A cat heart murmur is not necessarily a sign of something serious, but it should not be ignored as it could be a warning sign.

A heart murmur can be observed by your veterinarian during a routine examination when he listens to the cat’s heart. Cat heart murmur symptoms are caused due to turbulence in the blood flow either within the heart or in the large vessels exiting the heart. The veterinarian would notice abnormal noises during the examination.

Heart murmurs are graded from 1 to 4 on the basis of their severity, which is defined by certain criteria.

The severity increases from 1 to 4. Generally it depends on how loud the murmur is, as compared sounds of the heart that you would normally here. Other factors also do influence the grading, such as the location where the murmur is most clearly audible.

Do keep in mind that the severity of the heart murmur or its grading does not necessarily correspond to the risk or severity of cat heart problems or cat heart disease. So avoid jumping to conclusions or panicking simply based on the grading. Your vet will explain to you how concerned you need to be and what exactly the risks are.
_ _ _ _ _
_TASKS TO CARRY OUT_
1. Print the part of the cat heart murmur text between "A heart murmur" and "most clearly audible.", inclusive.
2. Answer these questions from the cat heart murmur text:
(a) On what numerical scale are heart murmurs graded?
(b) What causes cat heart murmur symptoms?
(c) Which factor other than loudness also influences the grading?
3. Write the next part of the cat heart murmur text, picking up after its last sentence.

_SUPPLIED DATA_
_ _ _ _ _
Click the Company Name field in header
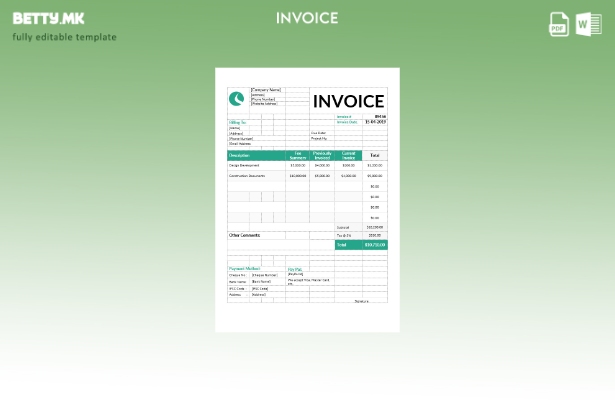615x400 pixels. click(266, 90)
_ _ _ _ _
_ANSWERS FOR EACH ITEM_
1.
A heart murmur can be observed by your veterinarian during a routine examination when he listens to the cat’s heart. Cat heart murmur symptoms are caused due to turbulence in the blood flow either within the heart or in the large vessels exiting the heart. The veterinarian would notice abnormal noises during the examination.

Heart murmurs are graded from 1 to 4 on the basis of their severity, which is defined by certain criteria.

The severity increases from 1 to 4. Generally it depends on how loud the murmur is, as compared sounds of the heart that you would normally here. Other factors also do influence the grading, such as the location where the murmur is most clearly audible.

2.
(a) From 1 to 4, with severity increasing from 1 to 4.
(b) Turbulence in the blood flow, either within the heart or in the large vessels exiting the heart.
(c) The location where the murmur is most clearly audible.

3.
Although cat heart murmurs are often connected to heart problems they can be caused by other conditions too. It is actually common for vets to find the condition in young kittens only to see the symptom vanish a few months later. If your cat has also been showing signs of lethargy or anorexia, then it may also be suffering from anemia, as this is another common cause for the condition. Occasionally a cat heart murmur may be of no significance at all and have no bearing or relation to any clinical disease. This would be what is referred to as incidental murmurs, and these are generally found in adult cats.

The most important thing for you to do in the event of a diagnosis of cat heart murmurs would be to follow the advice of your veterinarian stringently. You will need to look out for any other accompanying symptoms such as abnormal respiratory patterns, paleness of the gums, lethargy and so on. Your vet will asses any other symptoms or health conditions, and tries to identify a problem if any exists. If all is well, and the cat shows no other signs of illness you would simply be asked to bring it in for another examination in a few months.